IPNV detected for first time in salmon in Iceland

A virus that can cause fish fatalities has been detected at the salmon farmer Laxar fiskeldi.

The Icelandic Food and Veterinary Authority (MAST) has posted that for the first time the Infectious pancreatic necrosis virus has been detected in salmon in Iceland. However, it had previously been confirmed in halibut in 1999.

In an email to SalmonBusiness, Laxar fiskeldi CEO Jens Garðar Helgason explained that its veterinarians have been been working closely with The Food and Veterinary Agency on monitoring the situation.

Jens Garðar Helgason. PHOTO: Laxar

“The IPNV infection was discovered in one cage after an internal inspection at our Site at Bjarg in Reyðarfjörður,” he said.

“The infection is not in our freshwater sites and was only detected at sea.
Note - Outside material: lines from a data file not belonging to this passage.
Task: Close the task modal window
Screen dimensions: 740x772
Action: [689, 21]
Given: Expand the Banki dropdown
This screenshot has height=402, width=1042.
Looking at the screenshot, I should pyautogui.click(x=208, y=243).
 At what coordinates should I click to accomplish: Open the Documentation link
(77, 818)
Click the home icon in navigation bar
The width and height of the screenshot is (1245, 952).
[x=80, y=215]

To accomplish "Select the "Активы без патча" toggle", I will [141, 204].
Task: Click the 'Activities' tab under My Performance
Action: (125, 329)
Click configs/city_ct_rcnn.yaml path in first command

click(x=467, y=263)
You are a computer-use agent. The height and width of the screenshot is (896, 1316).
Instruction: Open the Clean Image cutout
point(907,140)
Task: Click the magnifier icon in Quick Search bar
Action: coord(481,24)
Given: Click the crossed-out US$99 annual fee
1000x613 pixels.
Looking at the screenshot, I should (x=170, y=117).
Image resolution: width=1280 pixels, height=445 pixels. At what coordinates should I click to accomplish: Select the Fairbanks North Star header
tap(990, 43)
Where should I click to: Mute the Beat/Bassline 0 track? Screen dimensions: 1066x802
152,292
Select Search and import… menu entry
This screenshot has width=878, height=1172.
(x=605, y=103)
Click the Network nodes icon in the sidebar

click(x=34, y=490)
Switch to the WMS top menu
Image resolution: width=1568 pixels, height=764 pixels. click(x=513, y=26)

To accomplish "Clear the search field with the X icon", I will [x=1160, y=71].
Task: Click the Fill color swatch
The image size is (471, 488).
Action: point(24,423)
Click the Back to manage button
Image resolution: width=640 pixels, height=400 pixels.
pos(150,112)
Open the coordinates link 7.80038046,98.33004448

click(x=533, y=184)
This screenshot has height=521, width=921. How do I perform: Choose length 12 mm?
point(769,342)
The FVA assumes that the fish was infected from the surrounding environment. The pathogen is found in the marine environment all around the world.

“This has not affected the fish at the site, and there has been no change in mortality. The fish is in good health and is feeding well”.

MAST have placed a distribution ban on the company’s premises in Bjargi in Reydarfjordur, East Iceland, which will remain in force until the harvest has been carried out. The virus is harmless to humans.

“The distribution ban is a precaution action which does not allow the fish to be moved from one site to another,” Helgason said. “The general fish health is very good at our sites, no lice have so far been detected at our sites, for example, so there will be no need to move or handle the fish until harvesting next autumn”.